What you need to do: Copy out the lines of the listing without any changes, starting at the line containing "218) in the screenshot?" and ending at the line containing "民生榜 is located at coordinates (556, 520).", with both of those lines included.

Items from a dataset:
++++++++++++++++++++
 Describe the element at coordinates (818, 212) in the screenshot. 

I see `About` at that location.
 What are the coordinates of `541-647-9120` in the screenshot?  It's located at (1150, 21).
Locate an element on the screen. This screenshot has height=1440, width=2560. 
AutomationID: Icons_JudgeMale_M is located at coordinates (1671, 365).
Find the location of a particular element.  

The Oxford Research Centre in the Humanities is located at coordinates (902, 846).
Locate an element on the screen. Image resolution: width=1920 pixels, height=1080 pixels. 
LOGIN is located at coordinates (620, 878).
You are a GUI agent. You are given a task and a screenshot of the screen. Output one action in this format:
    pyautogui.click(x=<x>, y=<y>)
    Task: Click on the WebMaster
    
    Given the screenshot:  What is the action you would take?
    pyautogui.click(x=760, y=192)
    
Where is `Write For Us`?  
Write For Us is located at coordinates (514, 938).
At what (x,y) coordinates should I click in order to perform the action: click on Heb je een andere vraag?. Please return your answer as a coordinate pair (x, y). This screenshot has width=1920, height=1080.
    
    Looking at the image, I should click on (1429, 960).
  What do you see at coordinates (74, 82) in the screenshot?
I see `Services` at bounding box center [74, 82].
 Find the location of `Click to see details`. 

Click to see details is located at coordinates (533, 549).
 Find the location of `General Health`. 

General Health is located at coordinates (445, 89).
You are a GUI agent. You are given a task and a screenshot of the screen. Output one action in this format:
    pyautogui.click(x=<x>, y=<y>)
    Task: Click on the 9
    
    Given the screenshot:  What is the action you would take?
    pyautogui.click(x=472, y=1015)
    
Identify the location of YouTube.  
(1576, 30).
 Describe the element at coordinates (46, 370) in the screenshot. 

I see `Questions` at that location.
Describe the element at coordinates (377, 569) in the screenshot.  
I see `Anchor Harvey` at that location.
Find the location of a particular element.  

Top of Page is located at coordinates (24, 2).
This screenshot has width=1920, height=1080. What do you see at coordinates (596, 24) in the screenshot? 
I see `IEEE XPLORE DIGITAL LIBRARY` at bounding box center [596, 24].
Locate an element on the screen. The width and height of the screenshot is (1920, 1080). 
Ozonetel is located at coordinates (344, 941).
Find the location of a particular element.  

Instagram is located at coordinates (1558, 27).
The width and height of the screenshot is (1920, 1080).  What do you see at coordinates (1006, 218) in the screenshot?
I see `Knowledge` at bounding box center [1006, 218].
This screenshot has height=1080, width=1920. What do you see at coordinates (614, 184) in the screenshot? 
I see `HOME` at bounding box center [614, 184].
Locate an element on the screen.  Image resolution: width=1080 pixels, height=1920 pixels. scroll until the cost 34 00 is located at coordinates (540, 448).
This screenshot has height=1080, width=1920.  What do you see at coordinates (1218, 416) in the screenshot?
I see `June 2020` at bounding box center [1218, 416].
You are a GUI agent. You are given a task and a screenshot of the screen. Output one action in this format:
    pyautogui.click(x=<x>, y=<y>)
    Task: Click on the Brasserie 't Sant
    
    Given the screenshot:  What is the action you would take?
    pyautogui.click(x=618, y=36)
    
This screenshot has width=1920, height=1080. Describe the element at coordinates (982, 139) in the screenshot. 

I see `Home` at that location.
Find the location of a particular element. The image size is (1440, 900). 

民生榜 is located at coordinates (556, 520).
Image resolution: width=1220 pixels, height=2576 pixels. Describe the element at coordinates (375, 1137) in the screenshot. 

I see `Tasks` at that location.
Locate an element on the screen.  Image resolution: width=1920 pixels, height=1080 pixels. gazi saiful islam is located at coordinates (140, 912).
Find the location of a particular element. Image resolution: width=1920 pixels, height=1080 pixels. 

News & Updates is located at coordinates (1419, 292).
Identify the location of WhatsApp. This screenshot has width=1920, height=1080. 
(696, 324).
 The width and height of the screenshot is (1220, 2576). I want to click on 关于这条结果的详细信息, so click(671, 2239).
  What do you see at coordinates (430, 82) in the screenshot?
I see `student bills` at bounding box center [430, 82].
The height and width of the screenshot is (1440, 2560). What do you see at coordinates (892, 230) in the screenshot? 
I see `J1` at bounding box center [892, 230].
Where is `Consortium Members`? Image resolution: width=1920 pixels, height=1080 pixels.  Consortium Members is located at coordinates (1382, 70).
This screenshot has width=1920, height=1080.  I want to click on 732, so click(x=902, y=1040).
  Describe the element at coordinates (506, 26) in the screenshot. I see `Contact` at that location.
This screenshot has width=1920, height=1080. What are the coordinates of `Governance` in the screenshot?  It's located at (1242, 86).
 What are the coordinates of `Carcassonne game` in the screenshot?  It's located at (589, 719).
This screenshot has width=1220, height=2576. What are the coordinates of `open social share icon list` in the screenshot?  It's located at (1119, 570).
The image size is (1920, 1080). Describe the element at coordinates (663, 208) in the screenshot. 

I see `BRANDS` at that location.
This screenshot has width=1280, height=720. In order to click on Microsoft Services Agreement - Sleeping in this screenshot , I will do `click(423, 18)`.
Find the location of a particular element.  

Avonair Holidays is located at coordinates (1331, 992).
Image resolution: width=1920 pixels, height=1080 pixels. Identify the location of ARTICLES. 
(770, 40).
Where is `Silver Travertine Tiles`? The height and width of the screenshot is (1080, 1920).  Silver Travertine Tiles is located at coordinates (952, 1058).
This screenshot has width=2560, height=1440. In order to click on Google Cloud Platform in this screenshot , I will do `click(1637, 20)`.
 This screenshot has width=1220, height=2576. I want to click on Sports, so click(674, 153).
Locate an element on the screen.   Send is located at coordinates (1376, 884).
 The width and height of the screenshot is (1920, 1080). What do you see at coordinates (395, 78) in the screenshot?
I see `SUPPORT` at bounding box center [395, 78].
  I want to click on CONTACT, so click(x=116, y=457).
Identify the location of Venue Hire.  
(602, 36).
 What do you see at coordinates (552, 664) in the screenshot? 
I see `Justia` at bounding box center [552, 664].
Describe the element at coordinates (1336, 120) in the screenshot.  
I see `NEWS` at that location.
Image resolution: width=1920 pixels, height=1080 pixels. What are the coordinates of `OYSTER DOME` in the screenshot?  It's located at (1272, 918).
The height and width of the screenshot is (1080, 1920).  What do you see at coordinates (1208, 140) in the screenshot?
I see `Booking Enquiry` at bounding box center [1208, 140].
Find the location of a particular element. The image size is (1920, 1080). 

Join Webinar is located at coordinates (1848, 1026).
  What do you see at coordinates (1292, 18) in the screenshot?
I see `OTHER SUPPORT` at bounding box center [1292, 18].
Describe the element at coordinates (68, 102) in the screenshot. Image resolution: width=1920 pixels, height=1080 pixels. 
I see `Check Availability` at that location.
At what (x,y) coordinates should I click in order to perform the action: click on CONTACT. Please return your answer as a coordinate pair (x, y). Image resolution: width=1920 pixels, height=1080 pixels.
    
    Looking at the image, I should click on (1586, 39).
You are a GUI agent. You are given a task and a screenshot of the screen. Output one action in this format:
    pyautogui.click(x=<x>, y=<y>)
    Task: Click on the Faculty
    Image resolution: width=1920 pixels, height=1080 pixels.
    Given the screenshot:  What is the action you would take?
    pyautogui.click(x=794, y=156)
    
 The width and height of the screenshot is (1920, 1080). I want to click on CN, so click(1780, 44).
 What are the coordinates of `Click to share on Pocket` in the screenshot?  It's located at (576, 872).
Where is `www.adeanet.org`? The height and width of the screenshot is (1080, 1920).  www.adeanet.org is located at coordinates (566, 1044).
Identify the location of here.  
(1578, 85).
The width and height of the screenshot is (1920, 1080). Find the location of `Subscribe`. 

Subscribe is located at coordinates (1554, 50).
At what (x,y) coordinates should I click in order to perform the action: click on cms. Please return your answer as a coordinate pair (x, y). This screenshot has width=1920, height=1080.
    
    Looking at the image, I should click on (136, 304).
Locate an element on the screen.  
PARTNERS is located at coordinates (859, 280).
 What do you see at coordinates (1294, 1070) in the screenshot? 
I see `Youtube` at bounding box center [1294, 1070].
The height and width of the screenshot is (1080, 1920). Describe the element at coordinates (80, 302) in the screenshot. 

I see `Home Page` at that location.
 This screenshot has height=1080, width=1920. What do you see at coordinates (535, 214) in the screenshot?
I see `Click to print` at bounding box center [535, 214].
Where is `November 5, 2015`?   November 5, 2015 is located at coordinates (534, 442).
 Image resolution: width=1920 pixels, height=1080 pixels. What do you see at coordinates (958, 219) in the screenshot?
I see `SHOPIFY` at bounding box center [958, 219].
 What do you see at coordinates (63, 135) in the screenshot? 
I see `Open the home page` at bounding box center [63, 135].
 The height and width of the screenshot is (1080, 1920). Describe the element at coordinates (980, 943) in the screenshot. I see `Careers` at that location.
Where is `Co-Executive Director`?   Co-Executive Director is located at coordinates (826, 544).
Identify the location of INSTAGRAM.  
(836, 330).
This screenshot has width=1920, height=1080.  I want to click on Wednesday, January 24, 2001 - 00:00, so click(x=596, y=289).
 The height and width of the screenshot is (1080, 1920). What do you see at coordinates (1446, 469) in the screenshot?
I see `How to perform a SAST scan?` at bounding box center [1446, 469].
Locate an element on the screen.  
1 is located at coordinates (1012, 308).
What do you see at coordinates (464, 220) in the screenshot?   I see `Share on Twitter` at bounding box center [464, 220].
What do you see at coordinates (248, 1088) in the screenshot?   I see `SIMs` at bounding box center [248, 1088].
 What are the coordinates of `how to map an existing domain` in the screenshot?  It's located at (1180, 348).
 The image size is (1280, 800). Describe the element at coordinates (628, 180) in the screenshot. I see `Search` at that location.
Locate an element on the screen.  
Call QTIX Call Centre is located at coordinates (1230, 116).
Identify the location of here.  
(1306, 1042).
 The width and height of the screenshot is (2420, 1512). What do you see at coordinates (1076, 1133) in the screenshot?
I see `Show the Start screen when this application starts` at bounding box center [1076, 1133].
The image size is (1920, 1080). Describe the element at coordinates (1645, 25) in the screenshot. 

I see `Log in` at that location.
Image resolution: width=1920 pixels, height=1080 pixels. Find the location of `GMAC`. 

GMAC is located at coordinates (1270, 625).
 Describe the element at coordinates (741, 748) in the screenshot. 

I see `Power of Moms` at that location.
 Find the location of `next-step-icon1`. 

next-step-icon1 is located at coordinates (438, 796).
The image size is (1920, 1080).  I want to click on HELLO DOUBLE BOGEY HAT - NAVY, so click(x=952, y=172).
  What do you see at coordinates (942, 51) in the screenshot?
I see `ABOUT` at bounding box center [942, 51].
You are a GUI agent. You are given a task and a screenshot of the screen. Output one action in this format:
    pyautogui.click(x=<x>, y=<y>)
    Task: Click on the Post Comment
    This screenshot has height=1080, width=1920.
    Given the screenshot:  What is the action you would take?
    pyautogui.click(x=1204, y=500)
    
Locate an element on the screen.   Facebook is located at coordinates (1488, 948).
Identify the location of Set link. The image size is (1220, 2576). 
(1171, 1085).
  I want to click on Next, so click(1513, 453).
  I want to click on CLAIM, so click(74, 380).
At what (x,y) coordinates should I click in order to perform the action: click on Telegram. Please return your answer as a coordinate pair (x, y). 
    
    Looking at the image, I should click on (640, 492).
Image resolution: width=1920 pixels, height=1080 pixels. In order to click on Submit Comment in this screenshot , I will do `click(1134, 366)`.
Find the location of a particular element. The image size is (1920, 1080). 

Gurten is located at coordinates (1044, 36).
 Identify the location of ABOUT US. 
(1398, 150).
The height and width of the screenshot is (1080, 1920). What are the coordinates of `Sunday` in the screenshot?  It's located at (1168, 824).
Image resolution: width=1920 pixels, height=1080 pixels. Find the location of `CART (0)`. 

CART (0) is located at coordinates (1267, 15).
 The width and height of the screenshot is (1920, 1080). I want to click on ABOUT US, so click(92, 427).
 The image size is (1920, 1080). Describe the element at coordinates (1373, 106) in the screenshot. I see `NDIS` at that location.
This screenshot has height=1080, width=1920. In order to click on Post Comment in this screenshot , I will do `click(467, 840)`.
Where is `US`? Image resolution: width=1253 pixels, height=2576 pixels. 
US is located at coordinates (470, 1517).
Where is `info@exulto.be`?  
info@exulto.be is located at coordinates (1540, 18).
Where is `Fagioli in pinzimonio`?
++++++++++++++++++++
Exercise result:
The width and height of the screenshot is (1920, 1080).  What do you see at coordinates (1006, 218) in the screenshot?
I see `Knowledge` at bounding box center [1006, 218].
This screenshot has height=1080, width=1920. What do you see at coordinates (614, 184) in the screenshot? 
I see `HOME` at bounding box center [614, 184].
Locate an element on the screen.  Image resolution: width=1080 pixels, height=1920 pixels. scroll until the cost 34 00 is located at coordinates (540, 448).
This screenshot has height=1080, width=1920.  What do you see at coordinates (1218, 416) in the screenshot?
I see `June 2020` at bounding box center [1218, 416].
You are a GUI agent. You are given a task and a screenshot of the screen. Output one action in this format:
    pyautogui.click(x=<x>, y=<y>)
    Task: Click on the Brasserie 't Sant
    
    Given the screenshot:  What is the action you would take?
    pyautogui.click(x=618, y=36)
    
This screenshot has width=1920, height=1080. Describe the element at coordinates (982, 139) in the screenshot. 

I see `Home` at that location.
Find the location of a particular element. The image size is (1440, 900). 

民生榜 is located at coordinates (556, 520).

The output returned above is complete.